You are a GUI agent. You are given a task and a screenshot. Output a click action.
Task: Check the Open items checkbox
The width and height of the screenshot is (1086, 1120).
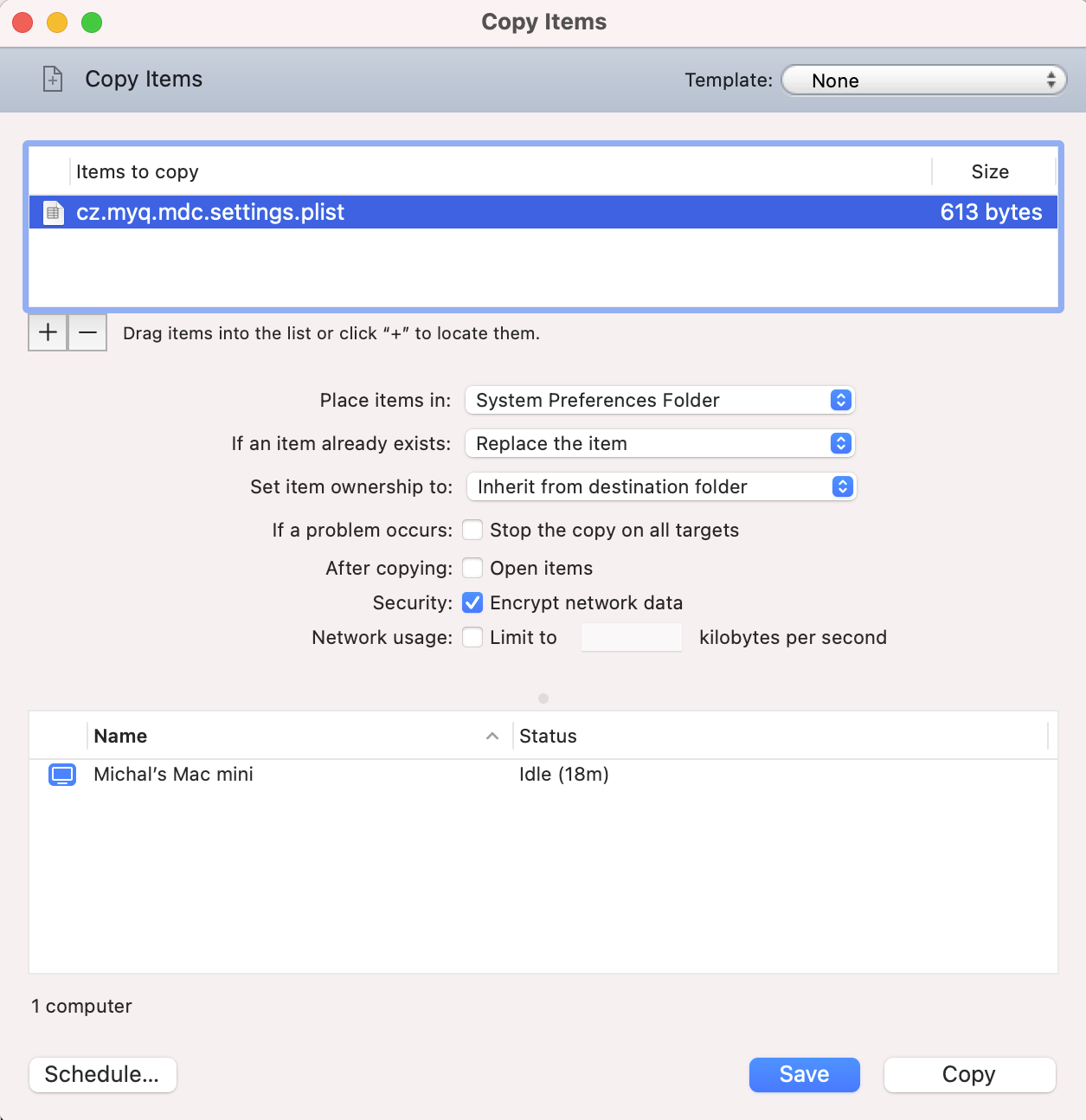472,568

* * *

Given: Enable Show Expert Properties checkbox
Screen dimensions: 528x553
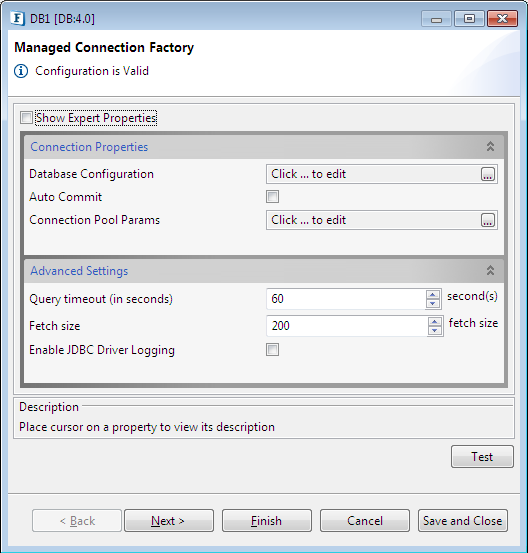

* [Exercise]
Please repeat the records word for word, beginning at the line that has "Given: Enable Show Expert Properties checkbox" and stopping after the line that has "Screen dimensions: 528x553".

* [Solution for this exercise]
Given: Enable Show Expert Properties checkbox
Screen dimensions: 528x553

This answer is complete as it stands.